Le bateau passe entre deux récifs. La pointe d'un des rochers frôle de justesse la partie soulevée de la coque qui se serait brisée en deux si la Trière n'était pas ainsi penchée. Je retiens mon souffle de crainte que l'on ne bascule totalement et que l'on ne se fracasse contre les autres écueils. Je crois même que mon cœur cesse de battre l'espace d'une seconde.
Puis il redémarre avec fureur lorsque nous passons les récifs sans couler et retourner sur une étendue bleue qui n'entrave plus le fond du bateau. Aussitôt, je reconcentre tous mes pouvoirs sur la stabilité du bateau pour le remettre droit. À présent que la voile est déroulée, il file vite à travers la houle qui nous balance. Déjà j'aperçois quelques éclaircies au loin. Il suffit de s'accrocher encore quelques dizaines de minutes.
Une vingtaine de minute de ce cauchemar plus tard, nous sortons enfin du cyclone, regagnant une mer plus calme malgré les gouttes qui continuent de s'écraser sur le pont trempé et le vent qui siffle. Les marins pleurent de soulagement, remerciant les dieux. Ce n'est pas eux qu'il faut remercier bougre d'imbéciles ! C'est votre capitaine. Et moi.
À bout de forces, je me laisse tomber au sol, lessivée. J'ai l'impression d'être plus lourde qu'une montagne. Je suis tant épuisée que je ne parviens plus à faire appel à ma magie. Brusquement, à la constatation de ce fait, je palis. Un étau me comprime la gorge et j'ai soudain envie de vomir lorsque je comprends ce que cela implique. Mes membres sont pris de tremblement et je me mords la langue pour ne pas me mettre à hurler de fureur.
- Par la barbe de Zeus... Nous sommes en vie !
Je jette un regard mauvais à Euryloque qui vient de pousser cette exclamation tandis que je me relève sur mes jambes chancelantes, complètement éreintée. Les rubans qui tenaient mes nattes se sont dénoués et des mèches rebelles se sont libérées. Ma coiffure n'a plus aucun sens et je suis mouillée de la tête aux pieds. Ulysse nous rejoint en deux pas, trempé lui aussi. Un instant, il me scrute avant de se tourner vers son second.

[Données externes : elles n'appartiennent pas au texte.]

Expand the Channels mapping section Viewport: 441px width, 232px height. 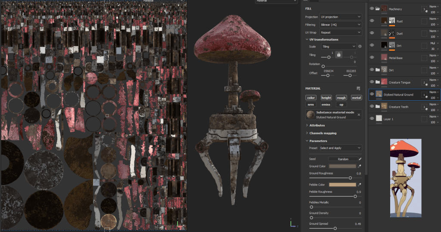(x=323, y=133)
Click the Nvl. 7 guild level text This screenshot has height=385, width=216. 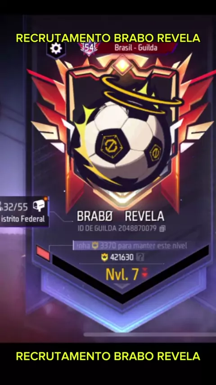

- Avons-nous perdus des hommes ?
- Non, aucun capitaine !
Aucun d'entre eux n'est tombé à l'eau. Au fond de moi, je suis presque déçue. Il me faut me rappeler que j'ai besoin de ces êtres méprisants pour atteindre mon objectif. Autour de nous, les marins s'affairent à reprendre pleinement contrôle du navire tandis que nous nous éloignons de la tempête. Du coin de l'œil j'aperçois Dareios qui grimpe à la vigie. Le petit morveux n'a donc pas été emporté par le vent finalement... Euryloque s'éloigne à nouveau pour prêter main forte à ses compagnons, me laissant seule avec le roi d'Ithaque. À nouveau, Ulysse me scrute. J'ai l'impression qu'il devine des choses qu'il n'aurait pas dû deviner si facilement. Avec douceur, il interroge :
- Comment vas-tu ?
- T'inquièterais-tu pour moi, bel héro ?
Mon sourire narquois ne l'atteint pas. Il fronce des sourcils et me dévisage. Si je lui arrache les yeux, peut-être l'envie de m'admirer ainsi lui passera-t-elle ?
- Tu n'as pas répondu.
- Je vais bien, cela ne se voit pas ? Serais-tu aveugle ?
- Alors pourquoi fais-tu cette tête, Circé ?

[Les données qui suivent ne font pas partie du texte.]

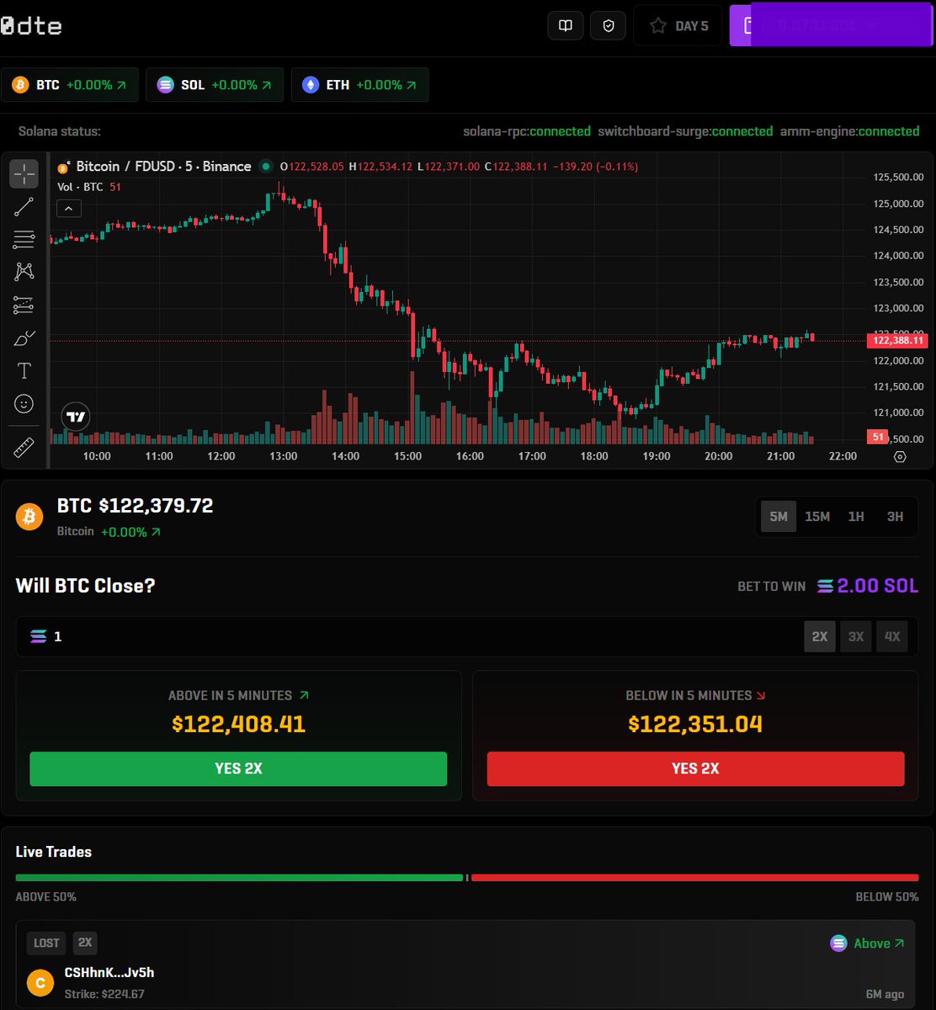Select the brush drawing tool
Viewport: 936px width, 1010px height.
point(24,338)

Je pince des lèvres, hésitant à être sincère avec le héros. L'inquiétude qui m'a gagnée me tord les entrailles comme si une main de fer s'en était emparée pour broyer mes tripes. Je n'ai plus envie de me moquer ou de menacer qui que ce soit. Retenant mon souffle, je scrute l'horizon avec inquiétude. Pour l'instant, la mer semble calme et le ciel dégagé. Le calme avant la tempête... Une tempête que nous venons pourtant d'essuyer...
- Circé ?
À l'entente de mon prénom, murmuré par cette voix si grave qu'elle en vibre, je me tourne vivement vers Ulysse. Il m'a appelé sur un ton qu'emploi Lore lorsqu'elle fait mine de me réprimander. Mon inquiétude s'est propagée car il semble à présent tendu. Comme s'il avait compris que ma soudaine retenue annonçait un nouveau malheur. Je rive mes yeux aux siens, le dévisageant. Ma voix se débloque soudain, l'air s'engouffre dans mes poumons et, lentement, à voix-basse, j'articule :
- Lutter contre cette tempête m'a demandée trop d'énergie.
Il fronce des sourcils, ne comprenant pas vraiment où je désire en venir, tandis que mon regard fuit brièvement à nouveau vers l'océan.
- Et alors ?
- Alors, ce navire n'est plus protégé par mes sortilèges.
Le beau brun blêmit violemment et recule d'un pas, comme si je venais de le frapper en plein estomac. J'assène alors, d'un ton sombre, le coup de grâce :
- Plus rien n'empêche Poséidon de nous retrouver. »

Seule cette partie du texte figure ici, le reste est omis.